Figure 1. The engineered taxadiene biosynthetic pathway in S. cerevisiae.

The thmgr and erg20 are encoding genes of the MVA pathway in S. cerevisiae. The plasmids pRS304-tdh3p-thmgr-cyct and pRS403-tdh3p-erg20-cyct containing the thmgr and erg20 module respectively (Fig. 1C) were constructed to improve the accumulation of FPP in yeast. To generate pRS304-tdh3p-thmgr-cyct, the tdh3p, thmgr and cyct were amplified by PCR from the genetic DNA of W303-1A using primers 1-6. Then the fragments were cleaved with Apa I/ECoR I, ECoR I/Pst I and Pst I/BamH I, which were then introduced into the corresponding sites of vector pRS304. Similarly, the tdh3p, erg20 and cyct were amplified by PCR using primers 7–12. Fragments were cleaved with Xba I/BamH I, BamH I/ECoR I and ECoR I/Apa I, respectively, and introduced them into the corresponding sites of vector pRS403 to obtain vector pRS403-tdh3p-erg20-cyct.

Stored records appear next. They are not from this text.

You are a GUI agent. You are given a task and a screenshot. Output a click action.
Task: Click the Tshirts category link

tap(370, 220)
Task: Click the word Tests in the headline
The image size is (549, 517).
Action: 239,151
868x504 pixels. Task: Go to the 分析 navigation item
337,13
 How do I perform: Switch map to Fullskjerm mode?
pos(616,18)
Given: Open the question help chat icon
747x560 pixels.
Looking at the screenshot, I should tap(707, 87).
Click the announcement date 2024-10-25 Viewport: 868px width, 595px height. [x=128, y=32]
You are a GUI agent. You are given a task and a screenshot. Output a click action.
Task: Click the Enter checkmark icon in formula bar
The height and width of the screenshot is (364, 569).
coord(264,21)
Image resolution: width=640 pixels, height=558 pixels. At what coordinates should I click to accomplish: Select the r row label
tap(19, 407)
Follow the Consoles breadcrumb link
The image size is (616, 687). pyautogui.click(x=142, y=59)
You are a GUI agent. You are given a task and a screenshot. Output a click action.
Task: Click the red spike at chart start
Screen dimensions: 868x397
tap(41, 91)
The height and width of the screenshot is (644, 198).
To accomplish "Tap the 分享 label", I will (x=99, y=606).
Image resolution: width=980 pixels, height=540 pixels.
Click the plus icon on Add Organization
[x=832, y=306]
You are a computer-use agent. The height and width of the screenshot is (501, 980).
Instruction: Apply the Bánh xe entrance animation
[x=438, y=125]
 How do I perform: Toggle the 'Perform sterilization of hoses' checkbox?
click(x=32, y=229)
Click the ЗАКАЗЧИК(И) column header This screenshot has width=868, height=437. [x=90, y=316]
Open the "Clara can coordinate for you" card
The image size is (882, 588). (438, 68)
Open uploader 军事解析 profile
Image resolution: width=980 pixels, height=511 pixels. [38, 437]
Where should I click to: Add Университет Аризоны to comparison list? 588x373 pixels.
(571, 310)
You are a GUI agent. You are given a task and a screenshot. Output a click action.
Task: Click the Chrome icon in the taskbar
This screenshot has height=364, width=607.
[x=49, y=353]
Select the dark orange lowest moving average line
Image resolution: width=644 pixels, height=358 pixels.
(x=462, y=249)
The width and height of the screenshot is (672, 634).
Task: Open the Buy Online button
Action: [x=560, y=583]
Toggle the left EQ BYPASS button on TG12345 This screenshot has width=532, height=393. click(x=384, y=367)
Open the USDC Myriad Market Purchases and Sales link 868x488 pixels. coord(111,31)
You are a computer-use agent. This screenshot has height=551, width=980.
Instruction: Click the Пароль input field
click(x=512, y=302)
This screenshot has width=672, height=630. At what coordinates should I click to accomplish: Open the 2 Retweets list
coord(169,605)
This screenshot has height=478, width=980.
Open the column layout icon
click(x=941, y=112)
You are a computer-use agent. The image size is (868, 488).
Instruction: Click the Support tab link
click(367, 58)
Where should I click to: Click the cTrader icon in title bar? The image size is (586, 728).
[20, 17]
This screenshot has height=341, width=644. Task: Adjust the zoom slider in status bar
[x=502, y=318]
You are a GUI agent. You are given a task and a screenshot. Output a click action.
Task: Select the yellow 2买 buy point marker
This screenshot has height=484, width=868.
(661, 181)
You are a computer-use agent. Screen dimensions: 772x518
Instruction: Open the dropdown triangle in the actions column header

Yeast transformation, verification and cultivation

Yeast was transformed using the LiAc/SScarrier DNA/PEG method followed by selection for prototrophic growth on SD-drop agar plates (0.2% amino acid mixture, 0.67% yeast nitrogen base without amino acid, 2% glucose, 1.8% agar) without supplementation of the appropriate metabolite. After 3 days incubation at 30°C, five colonies were selected to cultivate in SD-drop medium at 220 rpm. When the OD600 reached about 4.0, the plasmids or genome was extracted. The colonies were verified by PCR with the plasmids or genome as template to avoid the false positive. The strains constructed in this study (Table 1) were all obtained as described above.

For taxadiene production, yeast was firstly inoculated into 20 mL culture tubes containing 5 mL SD medium and cultivated at 30°C, 200 rpm until OD600 reached about 4.0. Aliquots were diluted to an initial OD600 of 0.05 in 50 mL of SD or YPD medium in 250 mL flasks and were cultivated at 30°C, 200 rpm. Yeast cultures were harvested for analysis of taxadiene after 60 h.

Extraction, purification and analysis of taxadiene

In order to purify the taxadiene, strain SyBE_001113 were cultured in the 5 L bioreactor with 2 L SD medium. The engineered yeast was prepared in a shake flask at 30°C, 200 rpm till the OD600 reached 4.0. The seed was then transferred to the bioreactor with an initial OD600 of 0.05, and was cultivated at 350 rpm and 30°C for 66 h with aeration of 1 vvm. The pH was controlled at 5.7. Then 300 ml n-hexane was added to the bioreactor, and stirred for 3 h. The n-hexane phase was pooled and evaporated in vacuum, and the residues were subjected to column chromatography on silica gel eluted with n-hexane for purification. Gas chromatography coupled to time-of-flight mass spectrometry (GC-TOF/MS, Waters) and NMR (Bruker) were used to further identify the purified taxadiene (Fig. S1a and S1b in File S1).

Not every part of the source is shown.